Sentença

De um só episódio foram muitas lições.


Despi camadas do ego. Esmiucei a ética e encontrei a humanidade.

Despi a capa que impediu-me sentir ciúmes durante uma vida. Ah! Cheguei lá. Vi a cara e a cara escondida da puta. Espumei-me. Ri-me.

Encontrei o meu maior monstro. O meu grande e talvez maior Medo. Acolhi-o, acalmei-o. Que viagem!

Encontrei uma ferida geracional. Fodasse. Senti uma dor que não era minha e libertei-me

Encontrei os meus limites. Violados, violentados, mais uma vez. E coloquei um parágrafo novo sobre como quero me relacionar com o teu caráter escasso.

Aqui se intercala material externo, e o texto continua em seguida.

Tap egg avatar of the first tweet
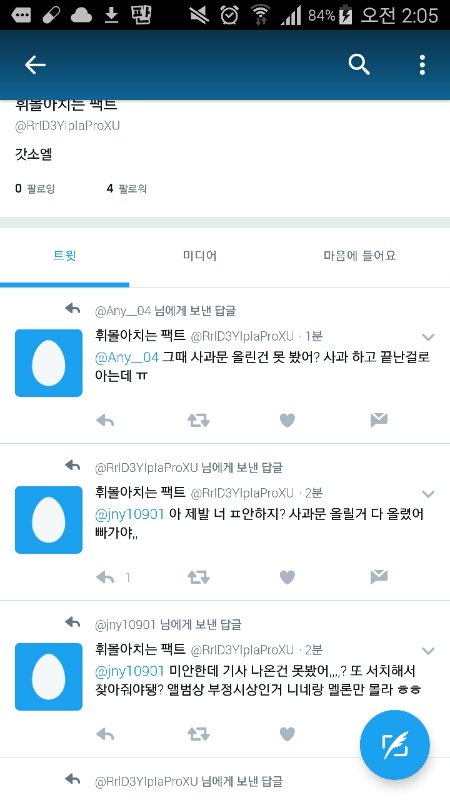The width and height of the screenshot is (450, 800). tap(48, 363)
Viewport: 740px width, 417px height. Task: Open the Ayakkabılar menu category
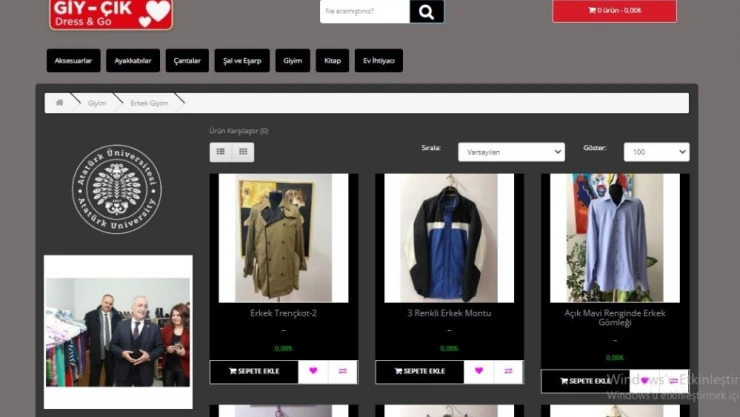[x=133, y=61]
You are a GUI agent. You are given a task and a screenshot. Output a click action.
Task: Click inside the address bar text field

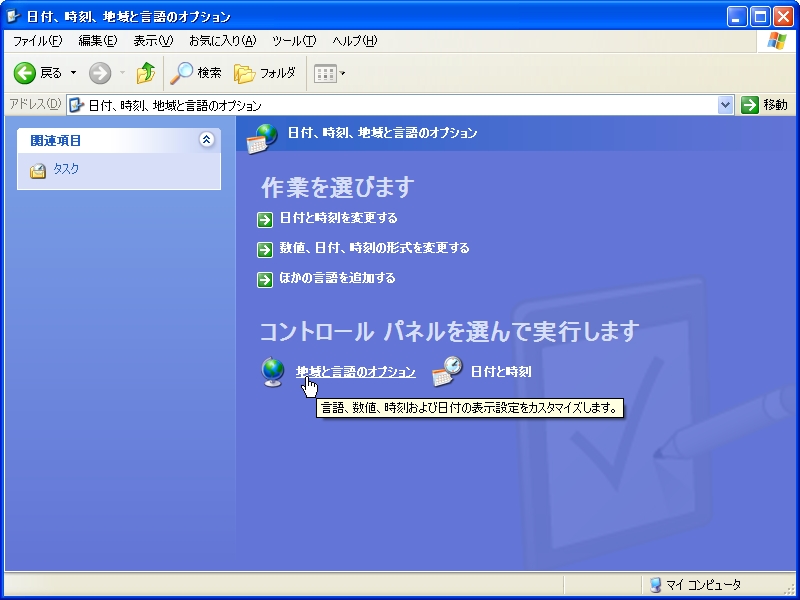400,105
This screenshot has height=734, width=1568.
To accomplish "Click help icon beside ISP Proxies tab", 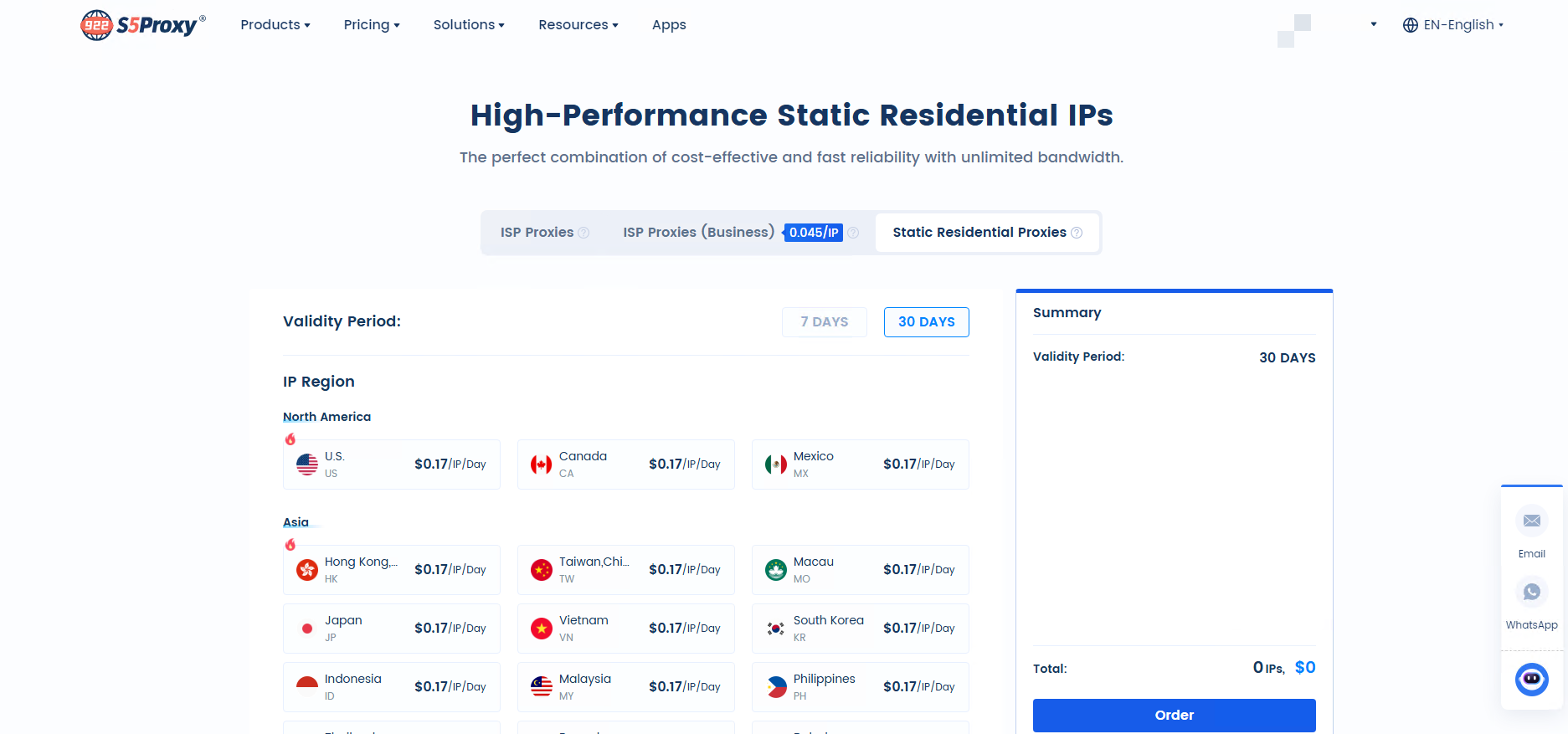I will pos(584,233).
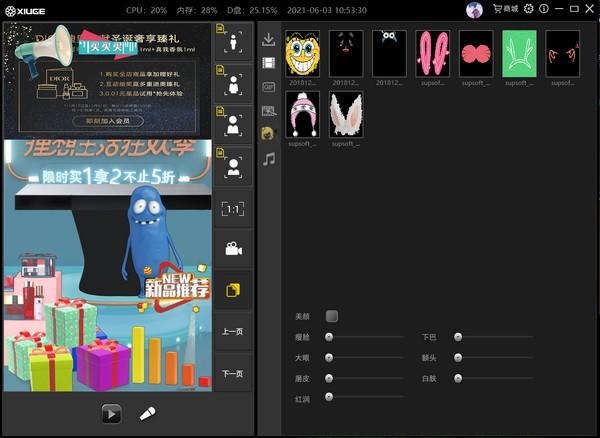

Encontrei a grande ferida da minha voz. Que saiu aberta escancarada, em carne viva. Ainda precisa de cuidados e da pessoa certa para cuidar. Falar a minha verdade, defender o que acredito há de encontrar um espaço de amor para se expressar.

Encontrei outra grande ferida do uso da voz. Também em recobro. Não há mãos para explorar.


Se a vida te traz pessoas sem caráter com situações podres, ainda há possibilidade de fazer algo com com isso. 

Sou grande e produtiva.

A minha terapeuta também.

Viva as emoções nuas e tão mas tão cruas que emergiram do lodo da forma mais feia e cavernosa de sempre. É caminho.